_Supplied material_
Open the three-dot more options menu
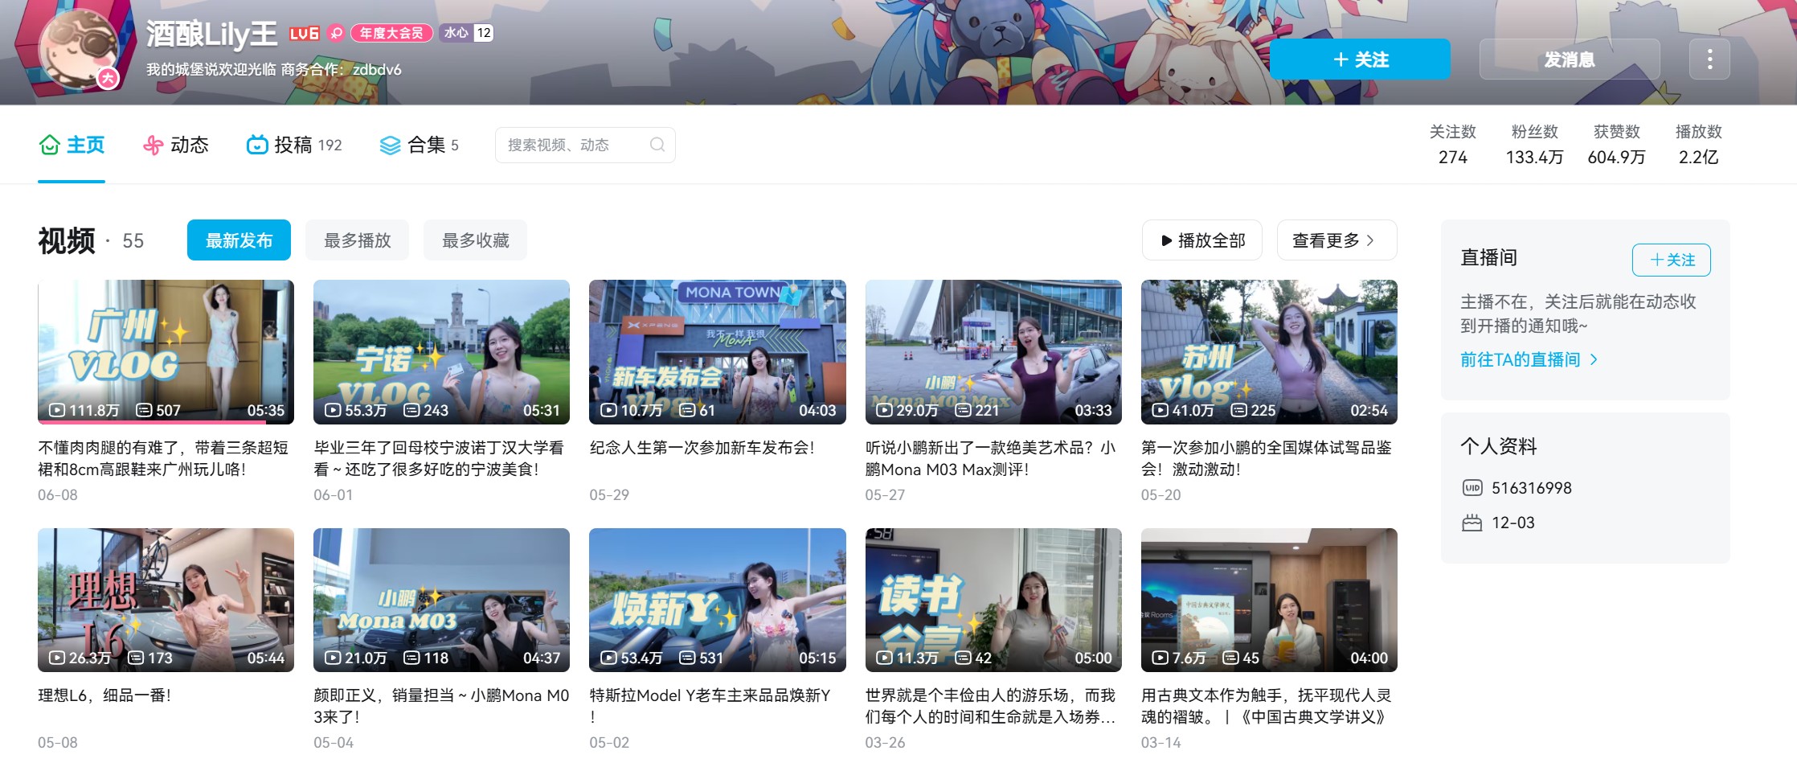The width and height of the screenshot is (1797, 775). click(x=1710, y=59)
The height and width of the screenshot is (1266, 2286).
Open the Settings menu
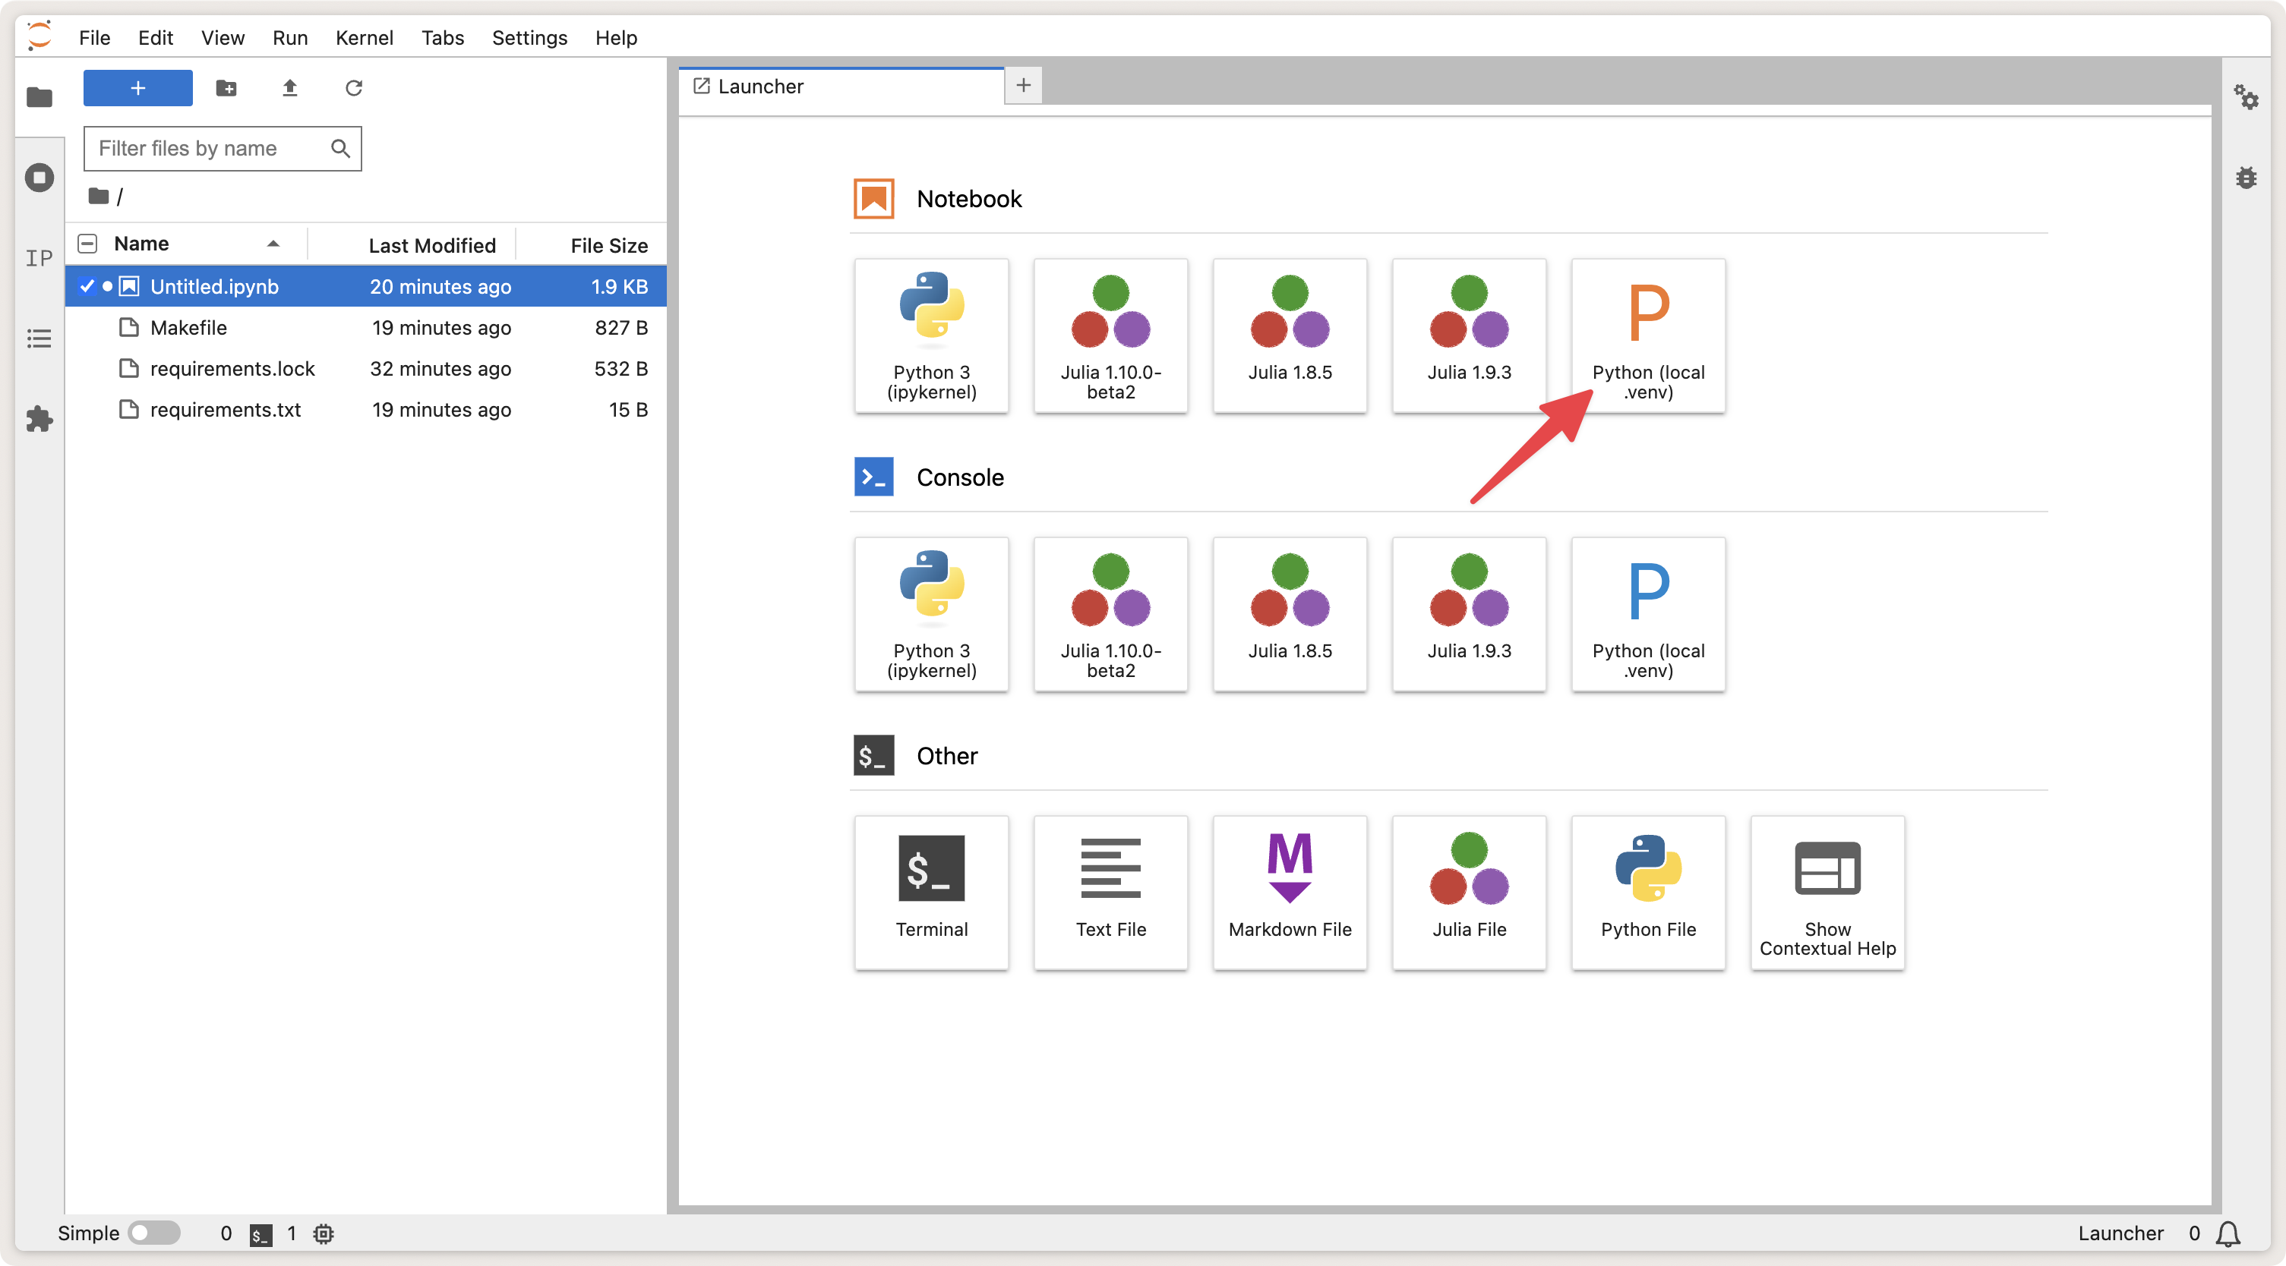tap(529, 37)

_Work to complete_
Your answer must be an exact transcription of every entry, minus the pictures.

_Response to this task_
Open the three-dot more options menu
The width and height of the screenshot is (1797, 775). click(x=1710, y=59)
The height and width of the screenshot is (1266, 2286).
Open the Settings menu
tap(529, 37)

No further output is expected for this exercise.